TASK TO COMPLETE>
Would you please print exactly the lines that run from the one with "You are a computer-use agent. Image" to the last line of the data, both included, without any pictures?

SOURCE RECORDS>
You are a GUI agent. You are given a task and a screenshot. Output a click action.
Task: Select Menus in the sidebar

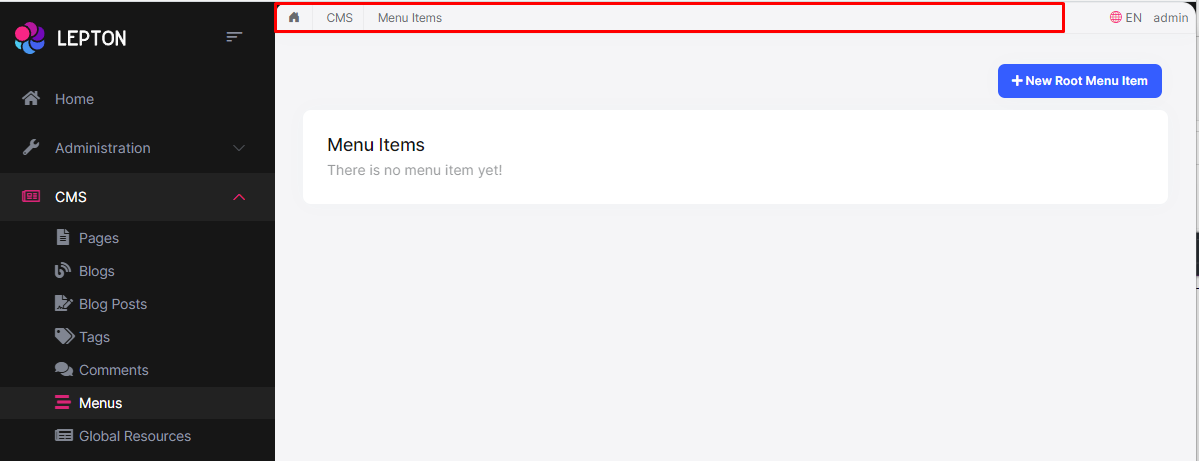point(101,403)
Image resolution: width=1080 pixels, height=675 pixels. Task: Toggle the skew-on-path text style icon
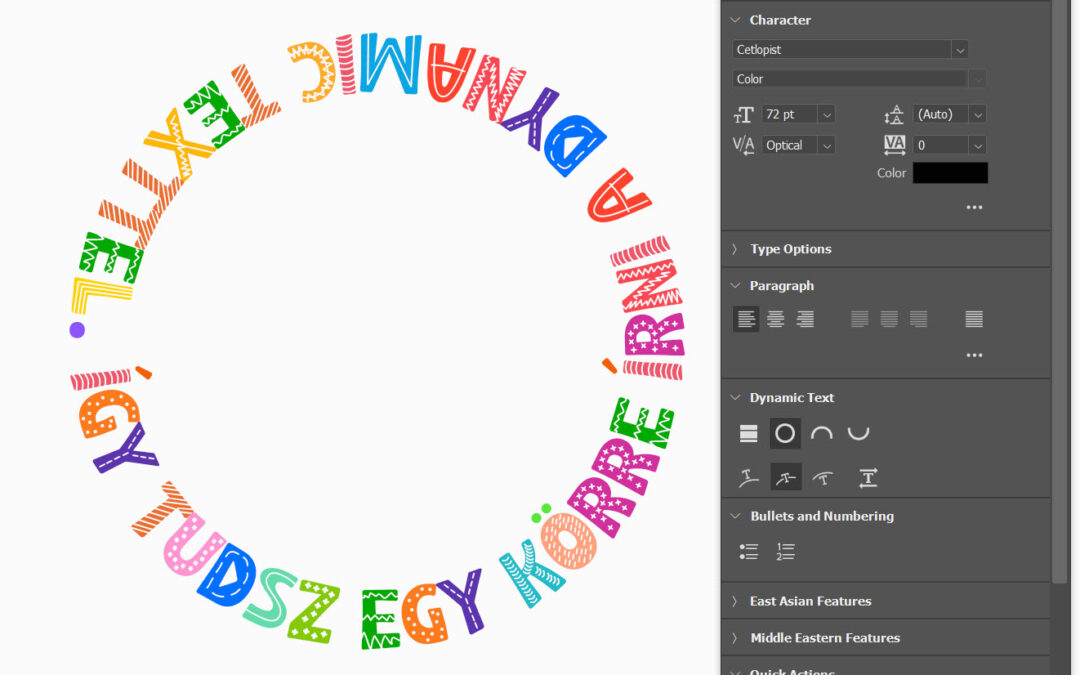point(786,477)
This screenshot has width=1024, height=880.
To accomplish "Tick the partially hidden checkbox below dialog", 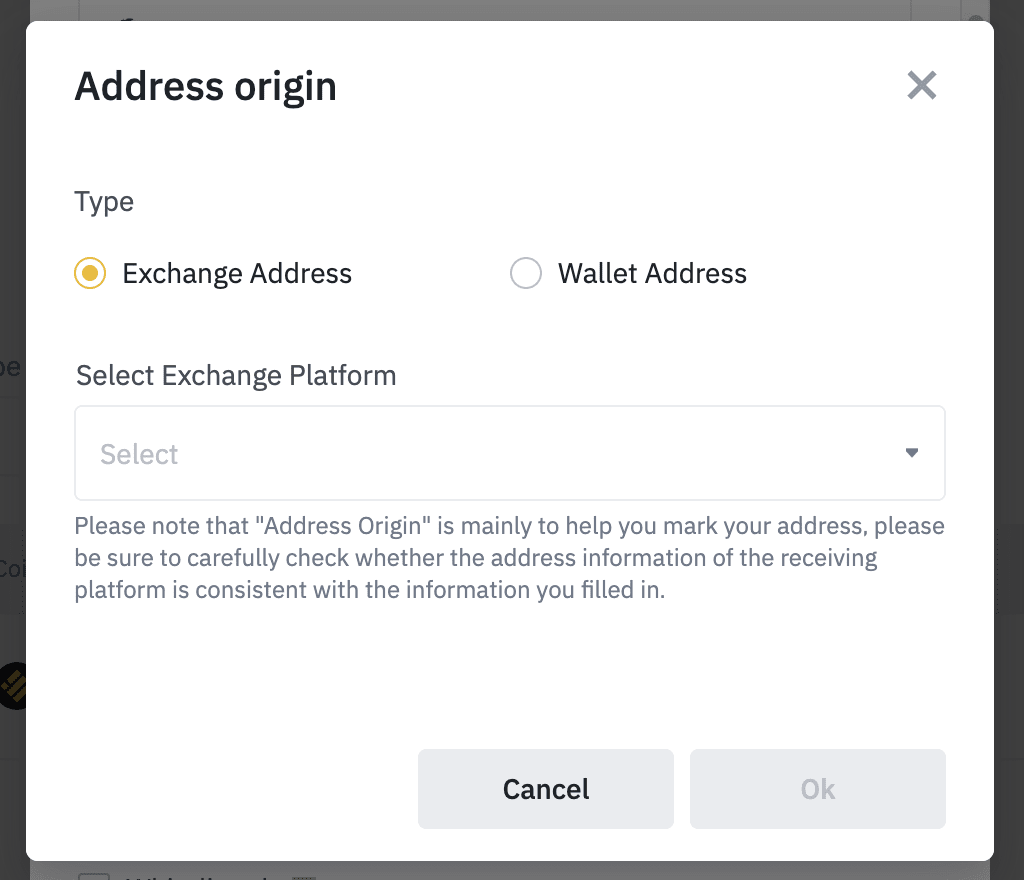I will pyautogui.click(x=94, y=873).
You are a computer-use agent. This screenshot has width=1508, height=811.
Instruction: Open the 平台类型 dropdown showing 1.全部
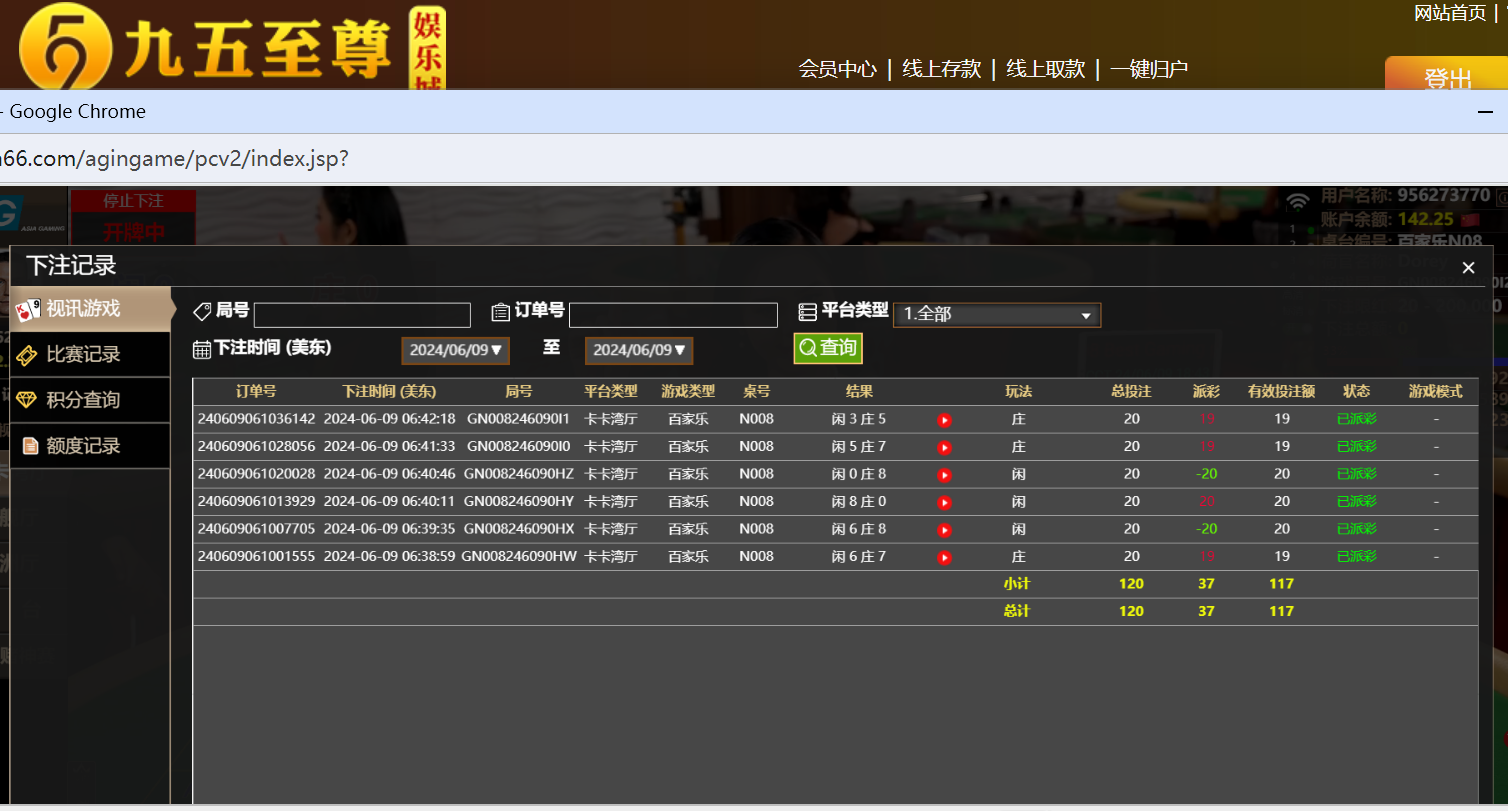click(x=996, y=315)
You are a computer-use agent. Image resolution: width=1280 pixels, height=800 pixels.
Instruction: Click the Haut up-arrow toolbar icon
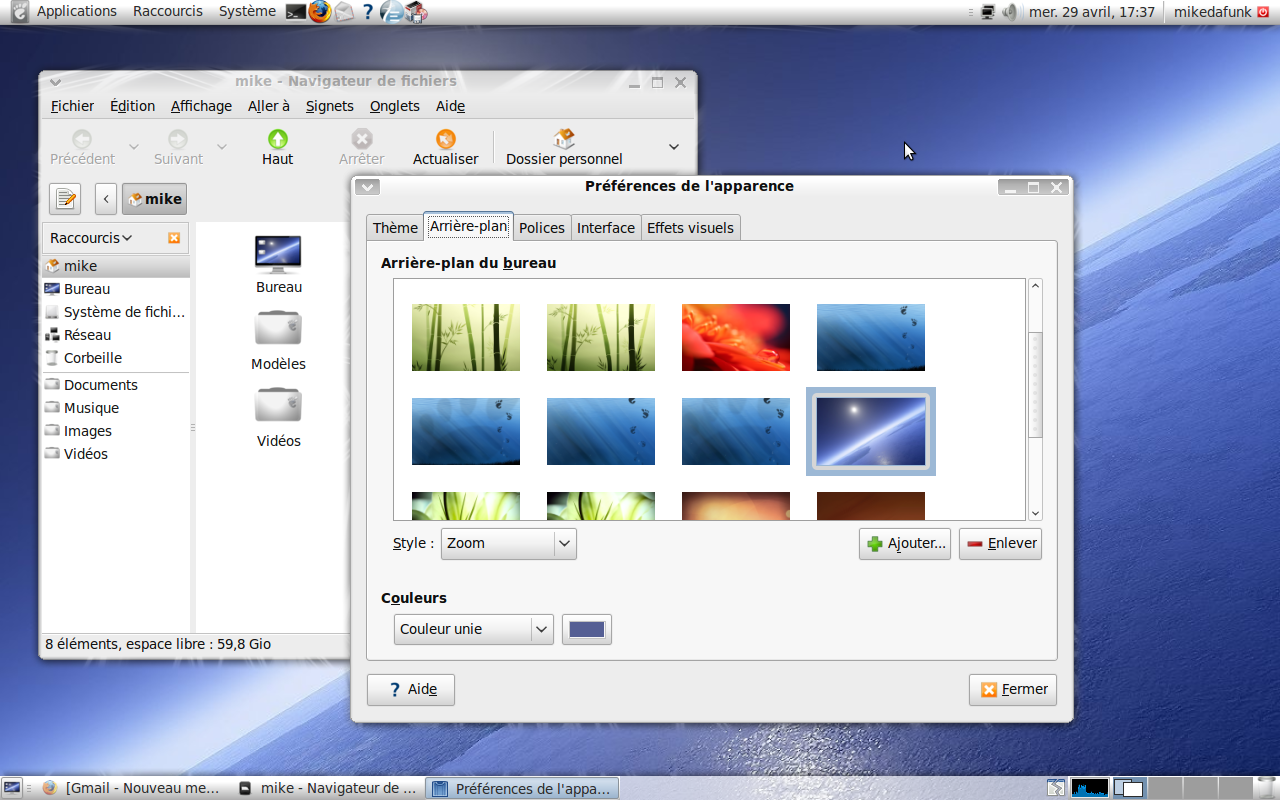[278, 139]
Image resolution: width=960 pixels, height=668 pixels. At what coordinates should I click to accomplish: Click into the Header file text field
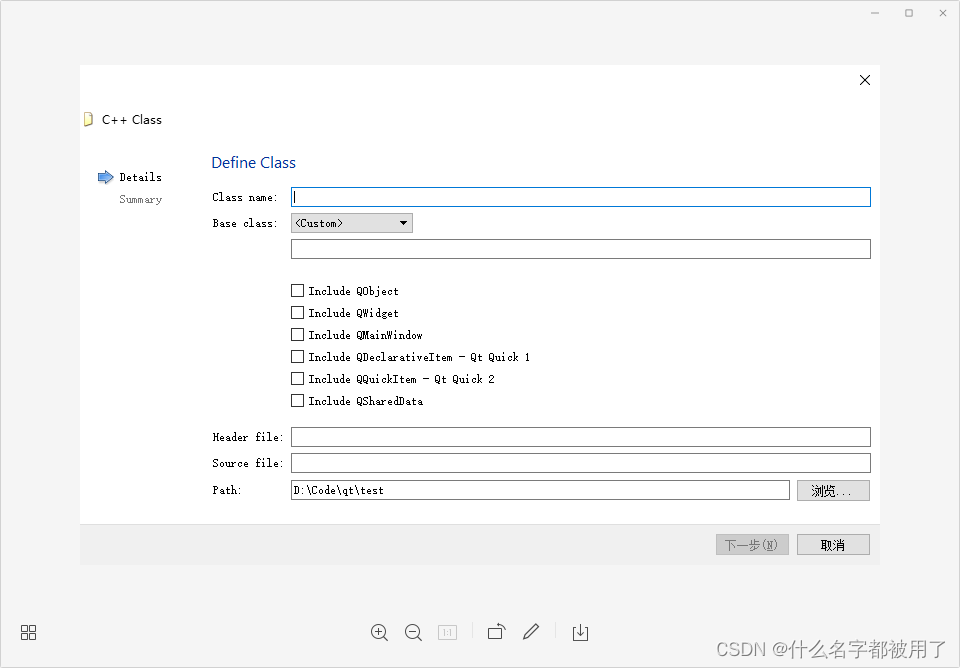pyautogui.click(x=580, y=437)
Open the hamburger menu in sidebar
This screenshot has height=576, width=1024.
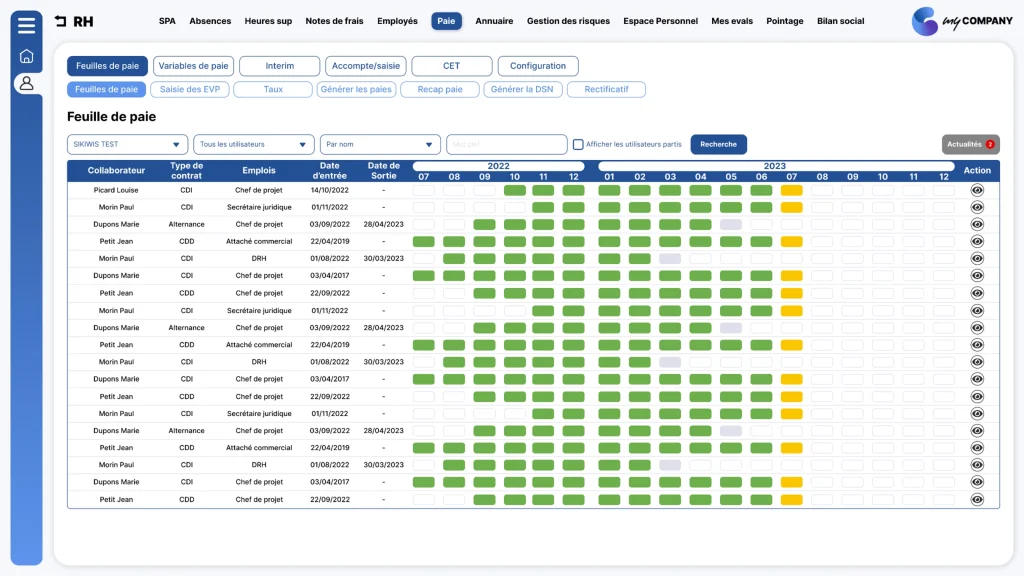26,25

YOUR SOLUTION>
You are a computer-use agent. Image resolution: width=1280 pixels, height=800 pixels.
Instruction: Click the Haut up-arrow toolbar icon
[278, 139]
Image resolution: width=960 pixels, height=668 pixels. At what coordinates should I click to accomplish: Click into the Header file text field
pyautogui.click(x=580, y=437)
Open the hamburger menu in sidebar
This screenshot has height=576, width=1024.
26,25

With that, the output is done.